Phelan Lucky turns the idea of luck on its head focusing not on chance, but on the powerful impact of community and awareness as we work towards creating a better and brighter tomorrow for those with #phelanmcdermidsyndrome. We are lucky to have found each other, lucky to unite for a kinder tomorrow, and lucky to make a real difference together. Our middle child Jack is one of only 500 people in the world diagnosed with a chromosomal abnormality called Ring 22. It is a rare form of Phelan-McDermid syndrome (PMS), which, in and of itself is considerably rare. There are approximately 3,750+ known cases of PMS in the world but it is felt that this number is low due to the large number of people who are undiagnosed. PMS is a genetic syndrome caused by a deletion, or loss, of the terminal segment of the long arm of chromosome 22.
The loss may result from a simple deletion, an unbalanced translocation, a ring chromosome, or other structural changes. In a majority of cases, the SHANK3 gene, which codes for the shank3 protein, is lost as a result of the deletion. Other cases have been described with mutations within the SHANK3 gene.
Most identified cases of PMS are in small children because testing is usually done early in life and reliable testing did not start until 1998. New genomic testing methods have not only made clinical testing more widely available, but have also led to significant new insights about the role of SHANK3 in PMS, autism, and schizophrenia, and the possible impact of other missing genes in cases of PMS.
Individuals with PMS often have autism or autism spectrum disorders. Children diagnosed typically have severe cognitive disabilities, are non-verbal, and have a propensity for seizures and sleep disorders among a list of other presentations. With the odds stacked against Jack and his peers, you may be wondering why we are PHELAN LUCKY.

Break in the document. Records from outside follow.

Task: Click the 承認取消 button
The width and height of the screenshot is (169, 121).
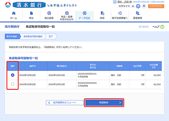Action: pos(104,103)
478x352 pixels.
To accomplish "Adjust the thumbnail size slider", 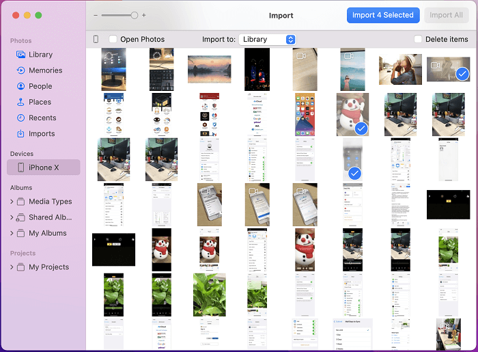I will point(134,15).
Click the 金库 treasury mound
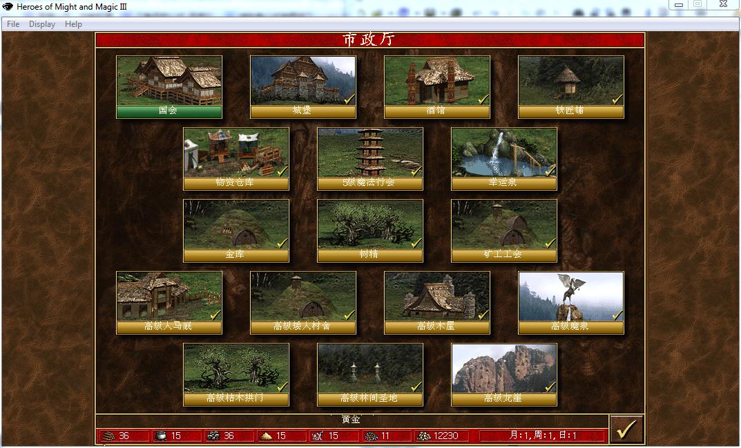 coord(235,225)
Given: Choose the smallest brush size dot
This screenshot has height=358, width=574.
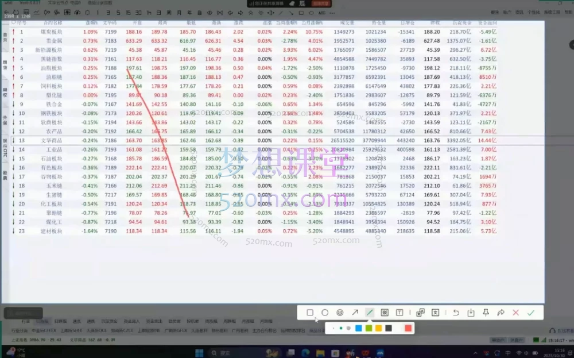Looking at the screenshot, I should [333, 328].
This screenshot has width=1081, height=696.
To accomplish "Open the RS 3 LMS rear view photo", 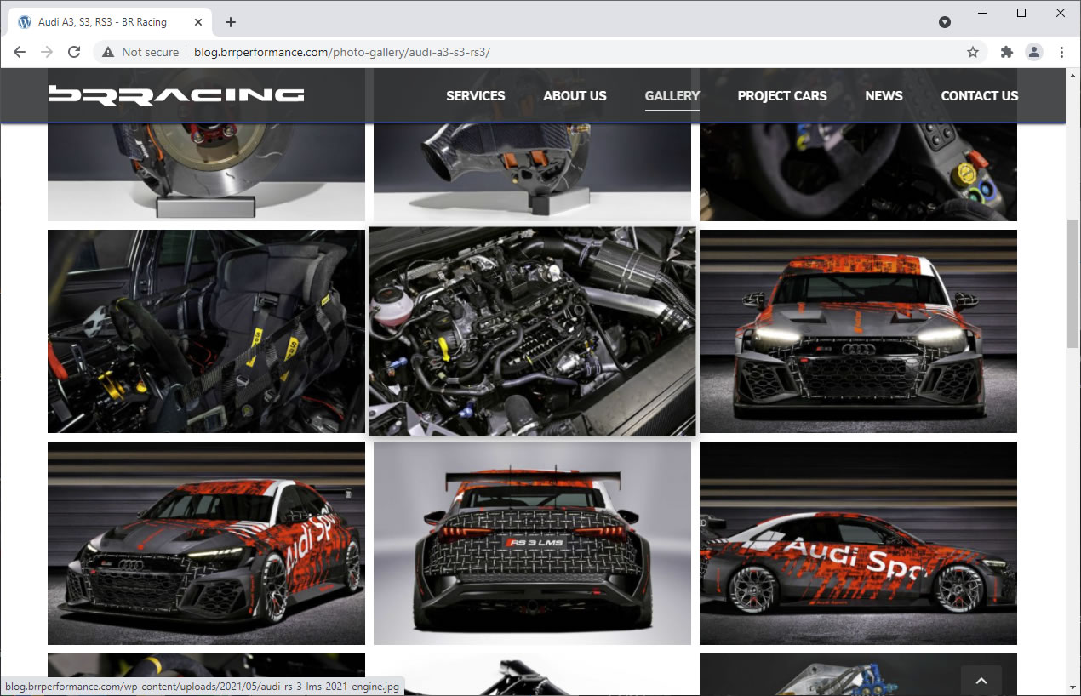I will pos(532,543).
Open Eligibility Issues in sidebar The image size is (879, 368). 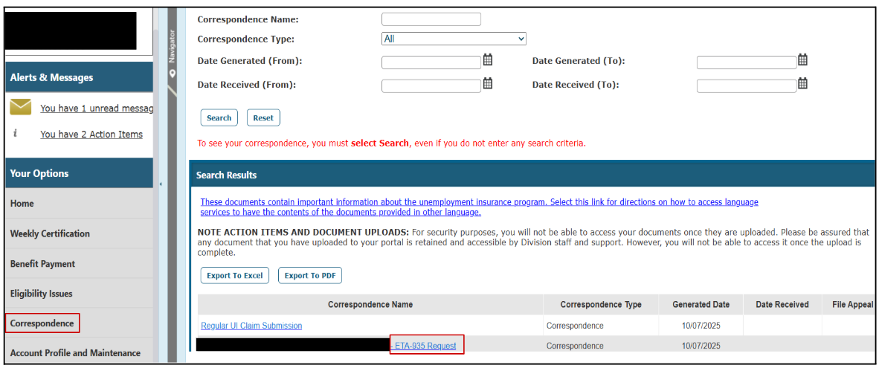click(x=42, y=294)
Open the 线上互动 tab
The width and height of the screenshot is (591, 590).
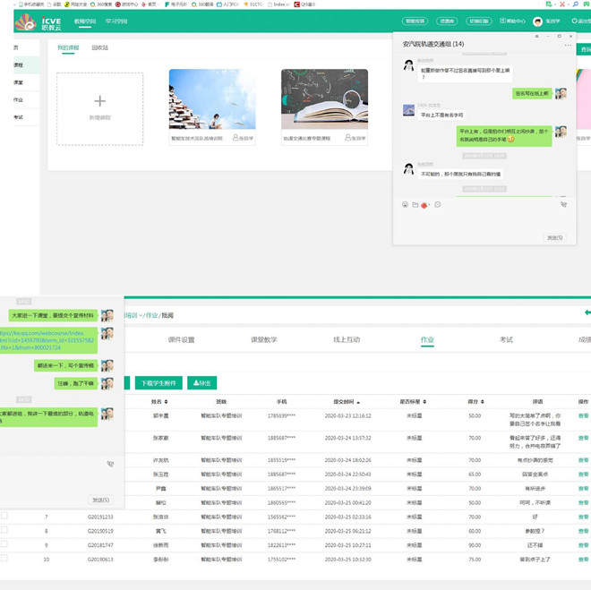coord(347,340)
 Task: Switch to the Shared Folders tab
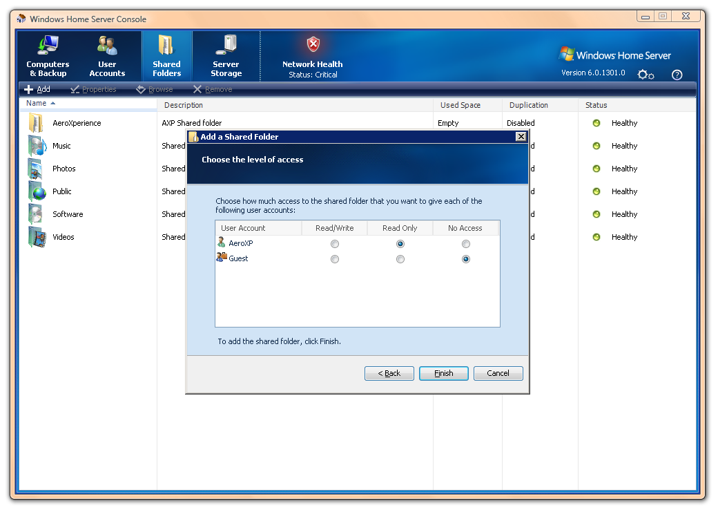pyautogui.click(x=166, y=57)
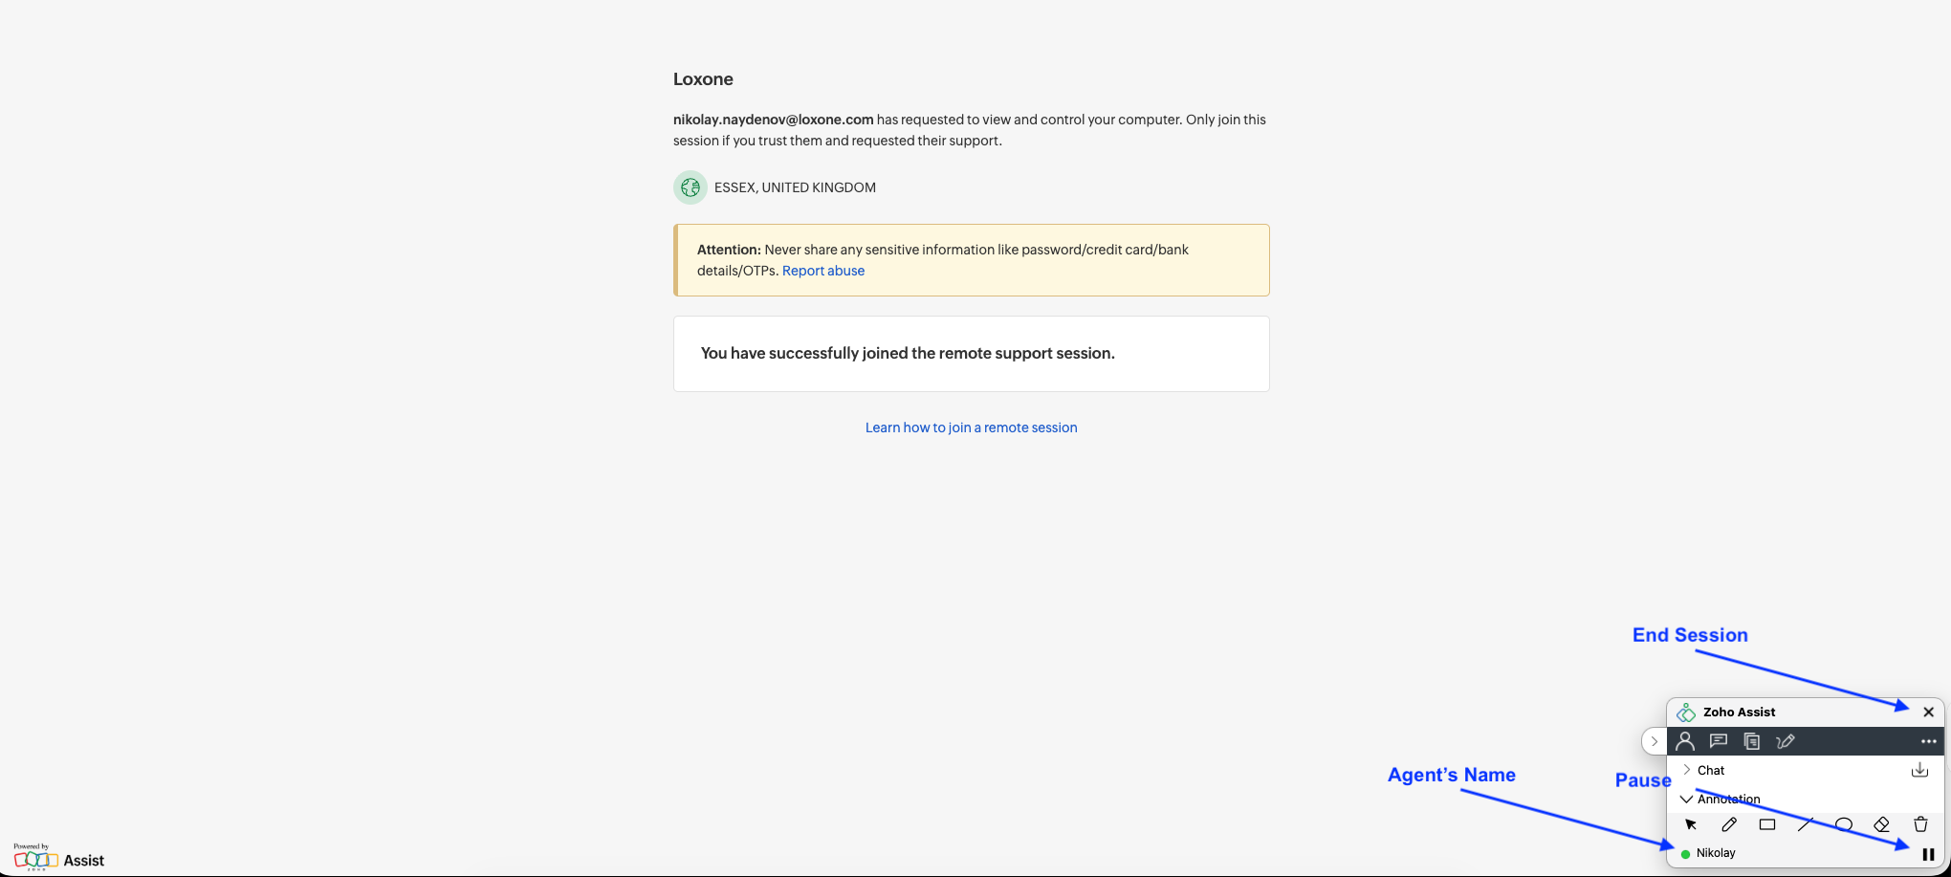Select the arrow pointer annotation tool
Viewport: 1951px width, 877px height.
[1691, 824]
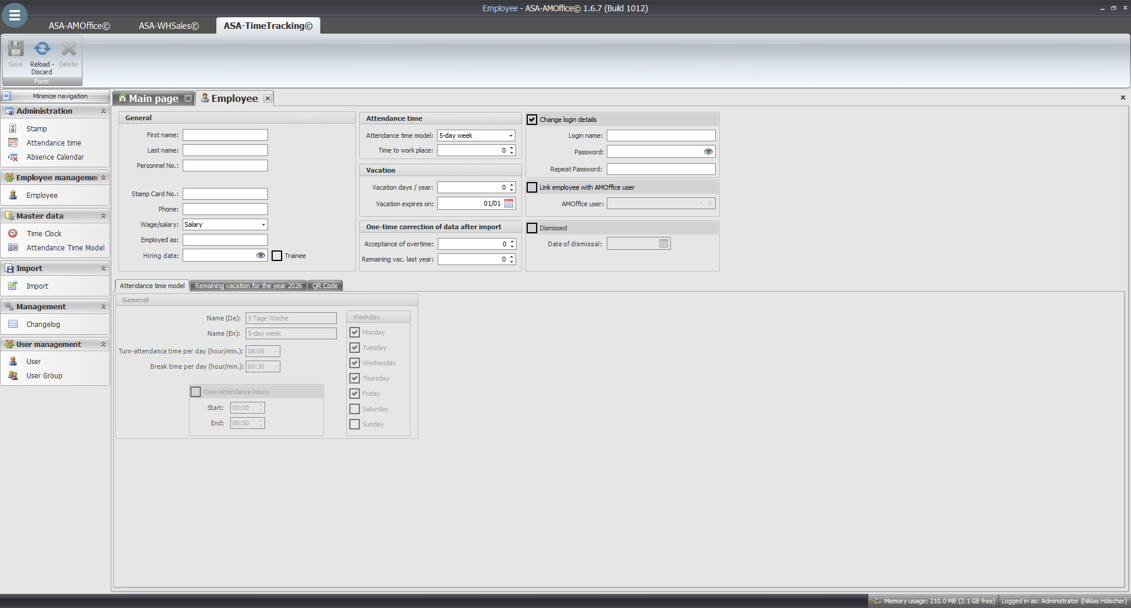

Jack has the ability to draw you in with his incredibly telling eyes, he has the knack of making your heart smile with his contagious belly laugh and a capacity to inspire you with his never-ending determination and persistence that makes us feel extremely lucky. We have become involved with the Phelan McDermid Syndrome Foundation (PMSF), a passionate group of determined parents, dedicated doctors, and thirsty researchers who are on a tireless pursuit to push science forward and help create better lives for Jackie and others like him. We were lucky to find them and they have inspired us to do our part.